Nov 27 2005

The Web Is Not A Normalized Relational Database

I had lunch with Stan James on Friday at Pasquini’s Pizzeria.  Stan is the creator of Outfoxed and was introduced to me by Seth Goldstein who is one of the guys behind AttentionTrust.org and has recently launched Root Markets (Seth has a long essay up about Root Markets: Media Futures: From Theory to Practice that is very interesting (and complex) if you are into this stuff.))

Stan’s moving to Boulder to be in the middle of the Internet software development universe (ok – he’s moving back here because it’s a much better place to live than Silicon Valley, but don’t tell anyone).  We spent a bunch of time getting to know each other, we talked about the research he’d been doing for his masters these in Cognitive Science at the University of Osnabrueck, and how this led to Outfoxed.  Oh – and we ate a huge delicious pizza.

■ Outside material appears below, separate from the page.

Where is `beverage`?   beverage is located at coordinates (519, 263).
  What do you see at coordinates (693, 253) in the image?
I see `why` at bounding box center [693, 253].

I’d been playing with Outfoxed for a few days on my computer at home (I have a computer at home that I’ll install anything on) and was sort of getting it.  An hour with Stan helped a lot.  When I combine what Outfoxed is figuring out for me with the data I’m getting from Root’s Vault (my clickstream / attention data) I can see how this could be really useful to me in a few weeks once I’ve got enough data built up. More in a few weeks.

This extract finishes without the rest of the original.